Un groupe de travail de la FMOQ s’est récemment penché sur le lien entre la santé publique et les milieux cliniques de première ligne. Son constat : la collaboration entre ces deux secteurs est insuffisante. La première ligne est en effet centrée sur la santé des individus, tandis que la Santé publique met l’accent sur la population. Or, une meilleure intégration des deux permettrait d’agir plus efficacement sur les déterminants de la santé, d’adapter les interventions aux besoins des collectivités et de mieux soutenir les populations plus vulnérables.
Dans cette optique, des projets pilotes auront lieu cet automne dans trois GMF des régions de Québec, de la Mauricie–Centre-du-Québec et de la Montérégie. L’objectif est de renforcer la collaboration entre les milieux cliniques de première ligne et la Santé publique par des approches locales et adaptées aux réalités cliniques. Ainsi, chaque GMF participant sera jumelé à un représentant de la Santé publique pour analyser un problème et élaborer un plan d’amélioration en se basant sur les données de Repères GMF. Le duo testera ensuite une ou deux idées de changement.
Pour la Dre Julie Roy, membre du groupe de travail de la FMOQ et clinicienne au GMF-CLSC Samuel-de-Champlain, à Brossard, les projets pilotes pourraient ouvrir la porte à une plus grande collaboration avec la Santé publique. « Cela permettrait de s’assurer que les services offerts correspondent aux besoins, mais aussi de mieux les planifier dans les années à venir », estime celle qui est aussi médecin-conseil à la Direction de santé publique de la Montérégie.
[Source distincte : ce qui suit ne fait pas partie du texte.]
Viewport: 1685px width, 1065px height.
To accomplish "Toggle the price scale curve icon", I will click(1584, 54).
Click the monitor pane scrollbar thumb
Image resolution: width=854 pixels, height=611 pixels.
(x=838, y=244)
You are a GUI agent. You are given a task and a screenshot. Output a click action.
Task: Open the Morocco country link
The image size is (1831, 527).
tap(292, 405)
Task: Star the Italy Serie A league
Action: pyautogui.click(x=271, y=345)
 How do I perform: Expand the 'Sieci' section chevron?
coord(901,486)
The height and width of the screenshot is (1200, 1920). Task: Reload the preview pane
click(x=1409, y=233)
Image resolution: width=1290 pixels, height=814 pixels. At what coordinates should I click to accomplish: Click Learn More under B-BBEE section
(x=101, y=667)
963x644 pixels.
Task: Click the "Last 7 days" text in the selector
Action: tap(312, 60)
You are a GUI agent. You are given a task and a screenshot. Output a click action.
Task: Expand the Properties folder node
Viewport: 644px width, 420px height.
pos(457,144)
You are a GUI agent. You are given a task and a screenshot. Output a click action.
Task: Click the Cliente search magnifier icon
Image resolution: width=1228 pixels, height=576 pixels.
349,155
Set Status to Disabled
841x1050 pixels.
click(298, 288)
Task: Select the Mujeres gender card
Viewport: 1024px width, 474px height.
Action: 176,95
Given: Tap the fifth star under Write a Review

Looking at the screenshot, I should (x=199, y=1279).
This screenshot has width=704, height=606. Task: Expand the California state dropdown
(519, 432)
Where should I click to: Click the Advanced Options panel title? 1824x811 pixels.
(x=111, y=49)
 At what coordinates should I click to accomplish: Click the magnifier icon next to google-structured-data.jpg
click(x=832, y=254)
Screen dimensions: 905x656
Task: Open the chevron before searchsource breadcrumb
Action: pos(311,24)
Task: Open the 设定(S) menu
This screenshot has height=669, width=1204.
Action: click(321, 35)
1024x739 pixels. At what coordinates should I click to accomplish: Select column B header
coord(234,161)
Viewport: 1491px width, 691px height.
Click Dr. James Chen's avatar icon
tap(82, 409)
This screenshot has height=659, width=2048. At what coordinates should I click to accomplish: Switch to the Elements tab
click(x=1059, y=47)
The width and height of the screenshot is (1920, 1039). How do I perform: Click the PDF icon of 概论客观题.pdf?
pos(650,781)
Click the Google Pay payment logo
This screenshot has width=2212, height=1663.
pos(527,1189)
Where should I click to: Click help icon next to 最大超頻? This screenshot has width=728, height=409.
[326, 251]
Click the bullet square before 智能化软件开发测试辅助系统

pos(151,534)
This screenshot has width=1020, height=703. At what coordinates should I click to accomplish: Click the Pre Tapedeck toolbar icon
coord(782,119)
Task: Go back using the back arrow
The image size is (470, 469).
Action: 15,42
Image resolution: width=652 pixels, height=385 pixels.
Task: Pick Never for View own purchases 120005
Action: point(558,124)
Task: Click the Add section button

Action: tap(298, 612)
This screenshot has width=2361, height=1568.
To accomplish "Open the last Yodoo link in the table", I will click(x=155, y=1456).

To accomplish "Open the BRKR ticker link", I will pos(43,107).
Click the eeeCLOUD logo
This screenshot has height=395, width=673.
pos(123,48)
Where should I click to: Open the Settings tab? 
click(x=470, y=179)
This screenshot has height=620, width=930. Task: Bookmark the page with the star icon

La Dre Roy donne l’exemple d’un GMF qui voit le nombre de suivis de grossesse augmenter d’une année à l’autre. « La prochaine fois qu’un médecin s’ajoutera à l’équipe, il faudrait peut-être s’assurer qu’il a un intérêt pour la pédiatrie. »
Grâce à la collaboration avec la Santé publique, les cliniques médicales pourraient aller plus loin encore en obtenant le portrait de la population couverte par un réseau local de services (RLS). « Avoir des données populationnelles éviterait d’être pris de court par le vieillissement de la clientèle qu’on n’a pas anticipé, par exemple, ou par une hausse de la toxicomanie, indique la Dre Roy. On ne peut pas tout prévoir, mais il y a des situations qu’on peut voir venir grâce aux données. »
Éviter d’alourdir le fardeau des médecins de famille

Le profil d’une population ne doit pas se limiter à la prévalence des maladies. « Si on ne regarde que l’état de santé des gens, la solution se trouvera seulement dans la première ligne, avertit la Dre Lynda Thibeault, médecin spécialiste en santé publique au CISSS de Lanaudière. On va constater qu’il y a beaucoup d’hypertension, de diabète et d’autres maladies chroniques, et tout reposera sur les épaules des médecins de famille. »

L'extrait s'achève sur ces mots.